Deacon had some surgical operations on his legs at St Childe's Hospital when he was around four, but these were not successful. At six, his mother died of tuberculosis and Joey was raised by his grandmother. At eight, following several more operations, he was admitted to Queen Mary's Hospital in Carshalton, then transferred six months later to Caterham Mental Hospital (latterly St Lawrence's Hospital), where he remained for the rest of his life. He remained in close contact with his father until his father's death.

Tongue Tied 
In 1970, Deacon began to write his autobiography with three friends. Ernie Roberts, who also had cerebral palsy, had been in hospital since the age of ten and was able to understand Deacon's speech. Roberts listened to Deacon's dictation and repeated it to another patient, Michael Sangster, who wrote it down in longhand. After proof-reading by Chris Ring, a student who visited the team each week, it was typed by a fourth member of the team, Tom Blackburn, who was initially unable to read or write but taught himself to type in order to help. The forty-four page book took fourteen months to write. BBC Radio 4's Woman's Hour ran a feature on Deacon and his manuscript and the resulting publicity led to the BBC TV documentary.

Later life 

The four men formed an inseparable friendship in the hospital for decades, and in 1974 their relationship was the subject of a Prix Italia and BAFTA award-winning drama documentary for British television's Horizon written by Elaine Morgan and directed by Brian Gibson, entitled Joey. This was followed by a second documentary made for Blue Peter.

As soon as Tongue Tied was completed, the team started work on a second book.

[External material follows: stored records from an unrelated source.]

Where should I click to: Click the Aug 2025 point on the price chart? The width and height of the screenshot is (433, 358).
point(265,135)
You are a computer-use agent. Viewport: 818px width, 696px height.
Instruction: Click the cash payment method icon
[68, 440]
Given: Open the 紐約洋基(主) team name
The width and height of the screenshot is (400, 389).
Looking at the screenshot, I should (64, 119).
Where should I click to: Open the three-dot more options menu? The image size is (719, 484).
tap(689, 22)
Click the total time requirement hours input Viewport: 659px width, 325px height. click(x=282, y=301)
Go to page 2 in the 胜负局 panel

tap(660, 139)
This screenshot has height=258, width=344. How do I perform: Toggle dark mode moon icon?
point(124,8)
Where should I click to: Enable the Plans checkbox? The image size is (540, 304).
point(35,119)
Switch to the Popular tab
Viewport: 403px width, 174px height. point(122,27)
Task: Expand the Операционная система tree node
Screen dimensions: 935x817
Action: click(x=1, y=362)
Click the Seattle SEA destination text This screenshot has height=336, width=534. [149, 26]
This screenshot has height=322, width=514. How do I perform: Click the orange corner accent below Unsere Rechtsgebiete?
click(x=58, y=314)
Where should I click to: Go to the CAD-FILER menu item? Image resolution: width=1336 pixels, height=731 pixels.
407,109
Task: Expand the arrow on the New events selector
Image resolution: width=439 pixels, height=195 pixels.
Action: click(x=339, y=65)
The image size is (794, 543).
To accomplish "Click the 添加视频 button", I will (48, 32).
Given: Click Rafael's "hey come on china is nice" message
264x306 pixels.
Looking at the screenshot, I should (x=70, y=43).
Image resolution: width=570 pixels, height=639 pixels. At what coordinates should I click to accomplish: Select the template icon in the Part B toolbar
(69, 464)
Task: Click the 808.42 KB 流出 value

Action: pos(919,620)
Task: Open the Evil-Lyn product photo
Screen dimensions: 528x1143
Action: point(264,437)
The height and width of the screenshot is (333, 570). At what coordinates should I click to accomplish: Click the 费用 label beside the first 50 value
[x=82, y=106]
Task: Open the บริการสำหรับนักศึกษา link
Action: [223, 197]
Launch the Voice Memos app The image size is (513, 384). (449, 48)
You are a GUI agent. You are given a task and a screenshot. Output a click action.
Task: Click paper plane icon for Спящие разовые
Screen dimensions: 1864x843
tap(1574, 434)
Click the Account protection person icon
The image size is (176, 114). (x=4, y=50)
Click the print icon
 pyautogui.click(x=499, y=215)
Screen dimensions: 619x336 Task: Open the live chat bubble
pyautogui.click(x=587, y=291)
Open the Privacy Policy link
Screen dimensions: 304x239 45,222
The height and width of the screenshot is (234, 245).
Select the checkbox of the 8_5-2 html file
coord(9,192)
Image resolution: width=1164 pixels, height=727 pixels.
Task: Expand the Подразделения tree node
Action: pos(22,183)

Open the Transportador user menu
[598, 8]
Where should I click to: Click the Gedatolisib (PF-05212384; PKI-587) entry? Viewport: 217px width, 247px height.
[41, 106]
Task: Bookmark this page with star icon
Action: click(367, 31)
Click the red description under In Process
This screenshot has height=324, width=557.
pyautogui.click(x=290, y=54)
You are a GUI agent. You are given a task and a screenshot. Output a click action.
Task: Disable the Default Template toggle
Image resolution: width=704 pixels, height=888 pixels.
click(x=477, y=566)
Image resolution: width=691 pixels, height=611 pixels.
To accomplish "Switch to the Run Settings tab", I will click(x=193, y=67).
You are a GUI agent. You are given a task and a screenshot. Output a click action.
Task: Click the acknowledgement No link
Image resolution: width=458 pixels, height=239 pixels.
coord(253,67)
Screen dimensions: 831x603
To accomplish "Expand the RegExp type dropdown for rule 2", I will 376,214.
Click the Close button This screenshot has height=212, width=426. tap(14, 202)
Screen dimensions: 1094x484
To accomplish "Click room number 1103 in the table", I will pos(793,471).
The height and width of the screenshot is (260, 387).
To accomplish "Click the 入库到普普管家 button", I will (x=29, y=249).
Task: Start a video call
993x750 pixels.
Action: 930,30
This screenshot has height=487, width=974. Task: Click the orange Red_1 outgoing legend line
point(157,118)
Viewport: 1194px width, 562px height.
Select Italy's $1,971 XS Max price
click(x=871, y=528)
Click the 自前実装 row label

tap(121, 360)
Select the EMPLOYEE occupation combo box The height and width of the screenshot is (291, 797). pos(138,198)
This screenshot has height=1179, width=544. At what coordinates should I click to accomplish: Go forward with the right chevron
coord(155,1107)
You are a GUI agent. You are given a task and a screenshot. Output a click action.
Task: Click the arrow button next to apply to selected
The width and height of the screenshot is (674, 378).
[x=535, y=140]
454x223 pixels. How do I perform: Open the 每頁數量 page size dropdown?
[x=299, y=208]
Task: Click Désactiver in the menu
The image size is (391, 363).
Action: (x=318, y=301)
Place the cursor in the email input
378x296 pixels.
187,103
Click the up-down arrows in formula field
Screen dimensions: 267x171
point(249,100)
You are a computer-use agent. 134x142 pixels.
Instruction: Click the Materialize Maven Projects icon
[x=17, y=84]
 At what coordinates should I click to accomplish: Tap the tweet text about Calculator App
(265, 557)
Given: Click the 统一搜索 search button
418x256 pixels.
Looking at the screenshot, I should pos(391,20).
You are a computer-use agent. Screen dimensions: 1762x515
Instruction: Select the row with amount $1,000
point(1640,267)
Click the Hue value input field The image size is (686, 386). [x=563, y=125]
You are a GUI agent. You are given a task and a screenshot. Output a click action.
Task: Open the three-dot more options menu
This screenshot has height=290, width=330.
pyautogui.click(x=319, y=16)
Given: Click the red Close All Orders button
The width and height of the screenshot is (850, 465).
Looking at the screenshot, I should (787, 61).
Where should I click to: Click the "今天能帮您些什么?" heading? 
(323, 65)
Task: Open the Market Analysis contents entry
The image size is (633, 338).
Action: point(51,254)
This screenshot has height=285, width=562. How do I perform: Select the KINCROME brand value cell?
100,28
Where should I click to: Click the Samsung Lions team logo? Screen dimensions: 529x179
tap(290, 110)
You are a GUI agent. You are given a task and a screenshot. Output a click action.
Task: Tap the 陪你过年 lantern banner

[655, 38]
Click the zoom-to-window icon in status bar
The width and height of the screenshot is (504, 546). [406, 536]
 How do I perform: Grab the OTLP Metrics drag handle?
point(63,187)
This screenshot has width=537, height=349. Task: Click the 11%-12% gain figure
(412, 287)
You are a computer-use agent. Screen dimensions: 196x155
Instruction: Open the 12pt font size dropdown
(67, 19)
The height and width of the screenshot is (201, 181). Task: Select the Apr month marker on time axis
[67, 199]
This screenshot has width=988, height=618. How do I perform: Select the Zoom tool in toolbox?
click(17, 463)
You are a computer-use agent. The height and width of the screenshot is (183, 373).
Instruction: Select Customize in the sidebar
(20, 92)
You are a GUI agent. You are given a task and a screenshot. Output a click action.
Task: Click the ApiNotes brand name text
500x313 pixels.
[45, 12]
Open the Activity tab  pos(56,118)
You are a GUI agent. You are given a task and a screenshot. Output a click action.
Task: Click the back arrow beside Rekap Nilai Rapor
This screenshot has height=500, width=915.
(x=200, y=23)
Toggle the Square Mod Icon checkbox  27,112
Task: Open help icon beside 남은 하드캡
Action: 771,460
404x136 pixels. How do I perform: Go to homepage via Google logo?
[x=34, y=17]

Deacon wanted to write a work of fiction: a novel about a disabled man who was desperate to learn to walk so that he could walk up the aisle and marry his girlfriend. It was never published.

Royalties from Tongue Tied and donations raised enough money for the four to move to a bungalow on the Caterham hospital grounds in 1979, where they were able to live more independently. After Deacon died two years later at 61, Blackburn and Roberts moved to a house outside the grounds, where they lived with the assistance of support workers.

Blue Peter and cultural impact 

In 1981, during the last year of his life, Deacon was featured on the children's television magazine programme Blue Peter for the International Year of the Disabled. He was presented as an example of a person who had achieved a lot in spite of his disabilities.

Despite the sensitive way in which Blue Peter covered his life, the impact on the public was not entirely as intended. The sights and sounds of Deacon's distinctive speech and mannerisms were picked up on by children and he quickly became a figure of ridicule in school playgrounds across the country, the term "Joey" being used as an insult for a person perceived to be stupid.

Posthumous impact 

In 1982, Deacon's story was the subject of a paper by D. Ellis in the journal Developmental Medicine & Child Neurology, describing how after fifty years' residence in an institution for mentally disabled people, a new strategy was devised by which Deacon's intelligence could be assessed; the strategy revealed that he had normal intelligence.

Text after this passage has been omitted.